Hans Wgener designed the Oculus Chair in the sixties. Only few were made in the sixties for special occasions. In regular production by Carl Hansen and Son since 2010.
Bingo, 3 chairs designed by Hans Wegner for for PP Mobler in a row at the Danish Design Museum, The first in the front is the PP201, the one in the middle the PP58 and in the back the PP52. The PP52 I have on a separate photo and hence I shall devote a separate post on the PP52
About the PP201/PP203:
The pp201/pp203 combines the aesthetics of the pp701 Minimal Chair with the construction of the pp66 Chinese Chair thus creating a new expression, where the strict geometrically defined frame construction supports only the most prudent use of those organic shapes so characteristic of Wegner’s work through the 1950’s.
The pp201/pp203 also marks one of the most important milestones in the lifelong close partnership between Hans J. Wegner and PP Møbler. Until 1969, PP Møbler had been more of a free space for Wegner rather than a business partner. Although PP Møbler had produced thousands of frames for the pp19 Teddy Bear Chair, Wegner’s relation to PP Møbler was primarily based on his friendship with the PP family and the craftsmen, and indeed the PP workshop provided the surroundings where he conceived the ideas for many of his prototypes and experiments through the 1960’s and to the end of his career.
In 1969, in addition to designing the pp201/pp203, Wegner also designed the PP logo and encouraged PP Møbler to initiate their own line of products as well as their own sales department. During the next 25 years, Wegner designed all PP Møbler’s sales and marketing material and he placed his best and most cherished new and previous designs at PP Møbler.
pp201’s combined arm- and backrest is made of one piece of solid steam bended wood and one piece of carved solid wood with joint details of wenge.
pp201 has a plaited seat available in either natural colour or black.
pp203 comes with an upholstered seat. (PP Mobler)
About the PP58/PP68:
What is left to do after a long glorious carrier with a long line of design masterpieces acknowledged by the whole world, and a number of significant awards already achieved?
For Hans J. Wegner the answer was obvious: in 1987, 73 years old, he designed the pp58/pp68 as his final basic chair; a genuinely comfortable, practical, strong, durable and affordable chair. Benefitting from a life’s experience with furniture design, he was determined to let this particular design be guided by all he had learnt from his previous works.

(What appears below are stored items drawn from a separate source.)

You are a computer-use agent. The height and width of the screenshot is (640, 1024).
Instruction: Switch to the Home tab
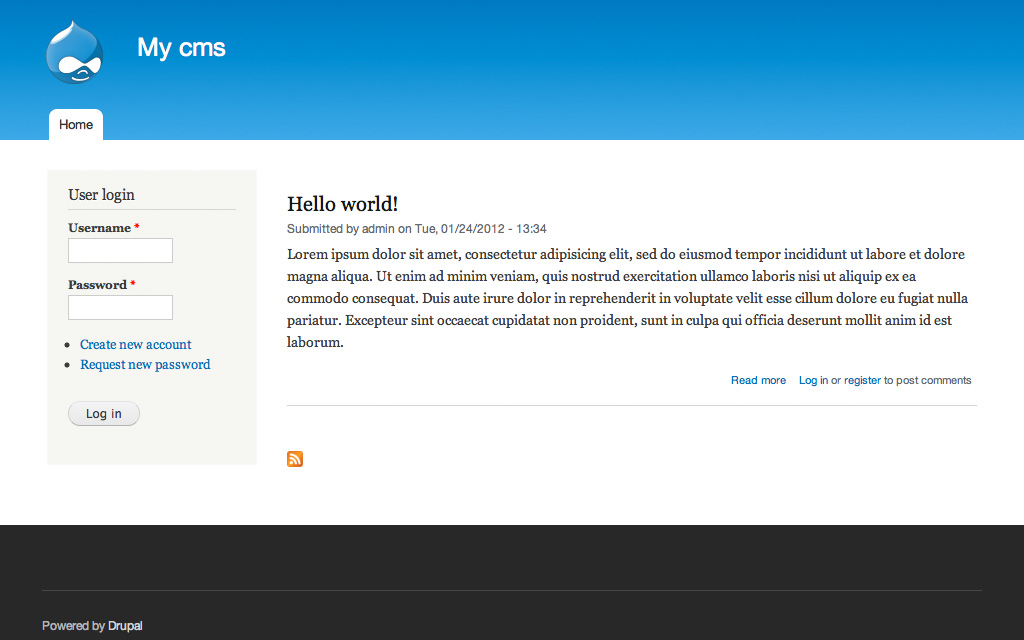[75, 124]
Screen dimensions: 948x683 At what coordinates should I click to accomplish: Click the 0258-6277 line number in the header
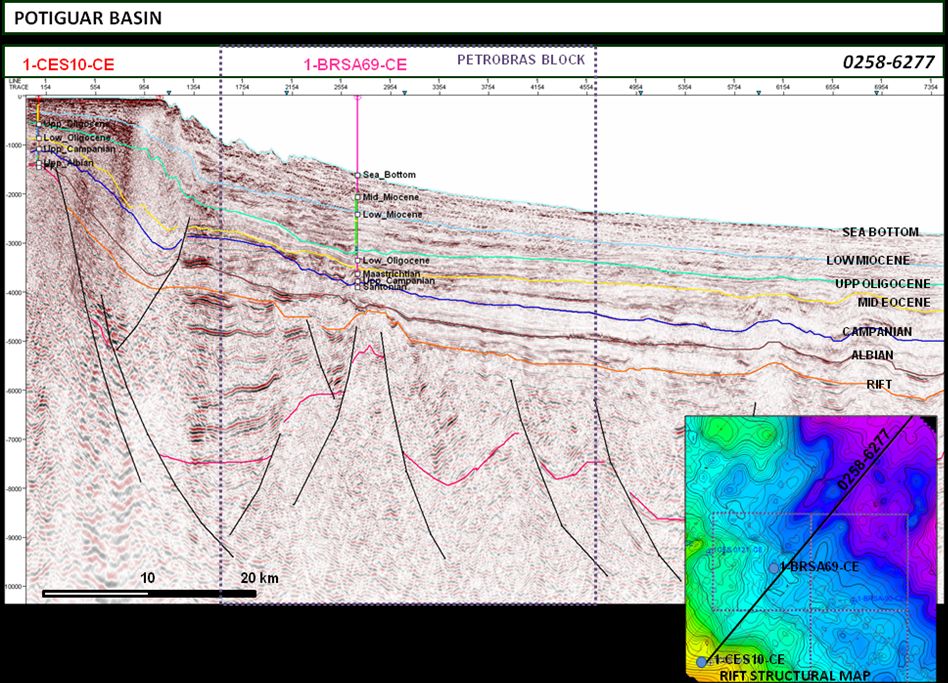(887, 63)
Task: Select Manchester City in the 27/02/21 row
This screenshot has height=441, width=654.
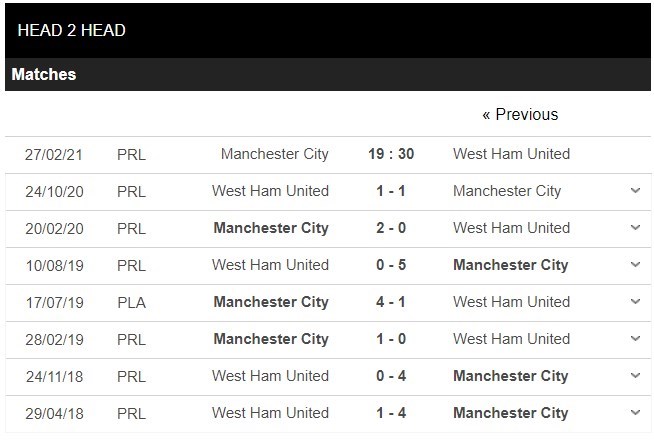Action: pyautogui.click(x=274, y=154)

Comprising solid wood joined with tenons proved by testing each joint to withstand one ton of pulling strength, the chair is designed to be comfortable in alternate seating positions, making it a delightful experience to be seated for hours. At an affordable price, it will outlast everyday use throughout your life – and your children’s and your grandchildren’s, effectively constituting the essence of sustainability and not just in terms of ecology, but also in terms of economics.
All in all it is a strong, final contribution from one of the world’s greatest furniture designers. The simple conclusion to an incredible life’s work.
pp58|pp68 is optimized to be practical. The short armrests makes it easy to enter and move around the chair. It fits well underneath the table, and it can also hang from the table top to make cleaning easier. The all solid wood tenon joints have been tested to withstand one ton of pulling strength.
pp58 comes with an upholstered seat.
pp68 has a plaited seat available in either natural colour or black. (PP Mobler)
Slow Chair designed in 2000 by Søren Ulrik Peterson for PP Møbler, who say about him:
His training as cabinet maker and his education the Danish School of Design have been decisive for this reccurrently prize-winning designer. His work is thus characterised by the confident hand of the craftsman, an eye for detail, and thorough knowledge of furniture construction principles. And, simultaneously, his design education steps into character. One senses a generous creative excess in his models. With its focus on functionality and simplicity, this excess points to his anchorage in the Danish design tradition . But also there is the more personal aspect which first and foremost signals a sense of humour and a certain degree of laid back attitude.
Søren Ulrik Petersen started working with PP Møbler in 1998. Just one year later, the result was the arm chair Suppose, which was launched at SE’s exhibition the same year. Since then, Søren Ulrik Petersen has been a regular visitor at the workshop in Allerød at least once a week.
Despite Søren Ulrik Petersens education as cabinet maker back in 1985, it was not until his collaboration with PP Møbler that he ventured working with wood in his designs. The dialogue has since then been characterised by mutual respect where each party benefits from the others professionalism.
His humility and respect for the craft means that Søren Ulrik Petersen always uses the cabinet maker’s knowledge when developing his designs. He never prsents completely finished models, but rather an idea or concept, which is then finished in cooperation with the craftsmen at the workshop. Consequently, the process is dynamic, progressive, and mutually inspiring
Hans Wegner designed this GE 673 rocking chair for Getama. It can be delivered more or less as a flat pack and easily constructed and deconstructed for easy storage. I took this photo at the Danish Design Museum in Copenhagen.